If Mars opposite Neptune sits in your chart, you'll know the feeling: some days you seem to run at two different speeds at once. First thing, there's a spring in the body and you could move mountains; by lunchtime a strange wool settles over everything and not one of the day's tasks feels like yours any more. People close to you sometimes call it "tank one minute, jellyfish the next", and there's more truth in that joke than you'd care to admit. What's actually living in the chart is a long axis: at one end Mars with its plain "I want and I do", at the other Neptune with its "everything is a little other than it seems".
In childhood this aspect often turned up as trouble fighting your corner — not usually with fists, more often with words. When you needed to say a straight "no", a lump arrived in the throat, and what came out instead was some thin phrase the adults didn't hear or took to mean something else. Bit by bit you learnt two strategies: either explode after banking the hurt for weeks, or drop into silence altogether and pretend you didn't care. Both cost a great deal of energy, and the body remembers the bill.

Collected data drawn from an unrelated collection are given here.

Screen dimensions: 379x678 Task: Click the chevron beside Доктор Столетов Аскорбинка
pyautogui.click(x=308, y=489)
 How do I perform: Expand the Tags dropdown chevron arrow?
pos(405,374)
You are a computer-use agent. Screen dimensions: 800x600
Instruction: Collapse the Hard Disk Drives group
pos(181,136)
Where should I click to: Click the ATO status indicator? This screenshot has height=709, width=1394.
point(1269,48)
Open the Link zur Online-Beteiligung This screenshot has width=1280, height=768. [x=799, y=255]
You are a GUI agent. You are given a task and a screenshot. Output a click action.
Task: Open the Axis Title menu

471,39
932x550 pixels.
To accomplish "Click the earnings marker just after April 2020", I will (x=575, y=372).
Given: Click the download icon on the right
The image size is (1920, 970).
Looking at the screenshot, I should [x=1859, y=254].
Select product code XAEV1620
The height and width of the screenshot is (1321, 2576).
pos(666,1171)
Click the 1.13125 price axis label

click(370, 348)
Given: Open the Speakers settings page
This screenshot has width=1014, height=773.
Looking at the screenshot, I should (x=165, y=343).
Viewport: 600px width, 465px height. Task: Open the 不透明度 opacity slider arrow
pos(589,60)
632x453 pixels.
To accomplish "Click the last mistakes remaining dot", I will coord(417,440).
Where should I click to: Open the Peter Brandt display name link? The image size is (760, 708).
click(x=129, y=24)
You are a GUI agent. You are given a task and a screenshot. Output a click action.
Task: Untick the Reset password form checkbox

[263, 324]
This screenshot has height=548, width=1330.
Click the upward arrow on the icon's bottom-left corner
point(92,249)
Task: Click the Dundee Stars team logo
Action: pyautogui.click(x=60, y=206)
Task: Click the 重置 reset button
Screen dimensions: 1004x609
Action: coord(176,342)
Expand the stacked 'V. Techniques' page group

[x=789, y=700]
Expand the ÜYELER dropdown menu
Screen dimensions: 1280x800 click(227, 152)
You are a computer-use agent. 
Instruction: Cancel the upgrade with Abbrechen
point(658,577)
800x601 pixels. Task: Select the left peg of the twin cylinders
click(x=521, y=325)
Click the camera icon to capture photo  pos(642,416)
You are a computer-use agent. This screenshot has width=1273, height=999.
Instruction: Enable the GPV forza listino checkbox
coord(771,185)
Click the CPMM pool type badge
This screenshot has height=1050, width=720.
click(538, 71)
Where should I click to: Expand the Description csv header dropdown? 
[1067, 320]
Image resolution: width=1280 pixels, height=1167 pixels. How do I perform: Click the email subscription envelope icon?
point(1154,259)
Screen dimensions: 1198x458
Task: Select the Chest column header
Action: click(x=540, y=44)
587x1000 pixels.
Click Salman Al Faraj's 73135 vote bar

In adulthood the opposition shows itself in different theatres. For one person it's the work story: you crave clearly set tasks and at the same time feel slightly sick at the word "deadline". For another it's sport — you either train to exhaustion or don't go near the mat for weeks. For a great many it's relationships, and that's probably the most common zone of all: you choose partners who need helping, rescuing, growing into, and one day you notice you haven't built a life of your own. Neptune blurs the outline of your wants, and Mars, with no clear target, curdles into irritability or leaks its strength off somewhere into the background.
There is real beauty in this aspect too. You can feel a moment in a way other people can't. You pick the right word, catch the shift in someone's tone, notice that a person isn't all right before they've worked it out themselves. At work that gives a particular instinct: you know when to push and when to let go. In sport it gives a suppleness and a contact with the body that no technique quite explains. In creative work it's a way of bringing material to life, making it breathe. Thousands of painters, actors and photographers carry a similar drawing of Mars and Neptune, and that's no accident — a fine nervous system wired to physical expression is exactly what this opposition can produce when it's held well.
The central task of a natal Mars–Neptune opposition is learning to tell things apart. To tell a genuine "I want" from one your surroundings have planted in you. To tell inspiration from anxiety. To tell healthy tiredness from chronic depletion. And, crucially, to tell sensitivity-as-resource from sensitivity-as-broken-boundary, the kind that everything drains through. A simple skill helps here: every day, one small, direct "no" and one small, direct "yes". Nothing grand — literally "no, I won't take that project on" or "yes, I want to be in bed by ten tonight". The smaller and more real these decisions are, the faster the axis steadies.
The body plays a special part in this story. Mars opposite Neptune often gives a sensitive immune system, odd reactions to alcohol and medication, a leaning towards the psychosomatic. That isn't "poor health" — it's a warning system that switches on earlier than other people's whenever you're in the wrong place or living a life that isn't yours. Listen to it and it leads you somewhere useful. Drown it out with coffee, wine and a heroic schedule and it breaks down. For self-reflection, treat the signal as information, not as a problem to be medicated into silence.
The good news is that the opposition is a piece of training equipment, not a sentence. The more you practise plain speech, real boundaries and regular rest, the stronger your Mars becomes without ever losing its Neptunian depth. A proper look at where this axis lives in your own chart — which houses it ties together, which signs it passes through — helps you see exactly which area of life shows the conflict most sharply, and where, then, to point the effort.